So talk about the status of G-minus-2, why that's so important, and what would it mean to really have a fifth
force? What would that do to physics, even to the philosophy of science?
Just to explain what G-minus-2 is for the benefit of anyone who doesn't know, there's this particle
called the muon, which is a heavy version of the electron, doesn't exist normally, but we can create it
in experiments. And it has, it behaves like a little bar magnet. So the muon spins, just like an
electron and because it's charged, that angular mentum comes up with an associated magnetic
field. And the strength of the magnetism of the muon depends not just on the muon, but on the contents
of the vacuum around it. So in particle physics, the vacuum is not empty. It's full of these things
called quantum fields. And these quantum fields interact with the muon. And so in order to know the
magnetism of the muon, you have to calculate with the standard model of particle physics, the influence
of all these different fields.
And if you do that, you get a very precise number to 12 decimal places or whatever it is now.

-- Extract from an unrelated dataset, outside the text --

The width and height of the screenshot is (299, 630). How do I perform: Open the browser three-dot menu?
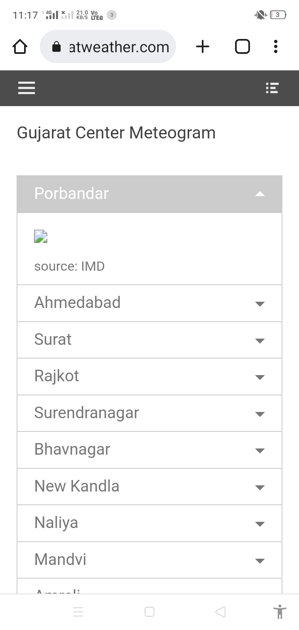point(275,47)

And what we'd been seen more than 20 years ago was this tension between a very precise
experimental measurement of this little bar magnet that the nuance carries around with it
and the standard model prediction at the time.
As a little sort of forewarning, Chris told me that when he was a student, there was actually
this moment when they first started running the original experiment in Brookhaven, where very quickly
they were in three sigma tension with the standard model.
And what they discovered was that the theory prediction, there was a sign error in their calculation.
So somewhere, one of the terms, someone had flipped a plus for a minus.
And that created the illusion of this tension.
So once they fixed that, it went away.
They took more data.
And by I think it was around 2001, they were back in three sigma tension again.
But they couldn't really get any more meaningful data out of the experiment.
So this anomaly just sat there at three sigma for years and years.
And Chris and his colleagues then went on to redesign in your own.
new version of the experiment, basically taking some of the original equipment, this big
superconducting ring that was used at Brookhaven, shipping it to Fermilab, rebuilding the
whole experiment. In the meantime, the theoretical technology is evolving. So this calculation of this
magnetism is incredibly difficult. There are all these different terms in the calculation that
have to be done. And the really hard bit is basically the way that the muon interacts with quarks
and gluons in the vacuum. So you have this sort of like, you can think of it as this virtual
haze of quarks and gluons that follows the muon around. And the theory of quarks and gluons,
QCD, quantum chromodynamics is famously impossible, very difficult to calculate. And so there was this
kind of clever method where rather than trying to work out how quarks and gluons influence the muon,
they take experimental data where you collide electrons and positrons to make quarks and gluons,
which is basically the same process turned on its side, and you translate that data and plug it
into your theory prediction, and you get a very precise prediction for the muons magnetism by doing this.
So the first time that the new experiment unblinded, the real question was, is the new measurement
with a new machine going to line up with the old experimental measurement, or is it going to line up
with a theory, the new theory prediction, which is even more precise now? And it lands bang on top
of the old Brookhaven measurement. And everyone's really happy. You combine the results. You get over four
sigma tension. This is starting to live really serious. And people think, okay, well, in a year,
when we've got more data, this will be 5 Sigma and we can declare the discovery of something new.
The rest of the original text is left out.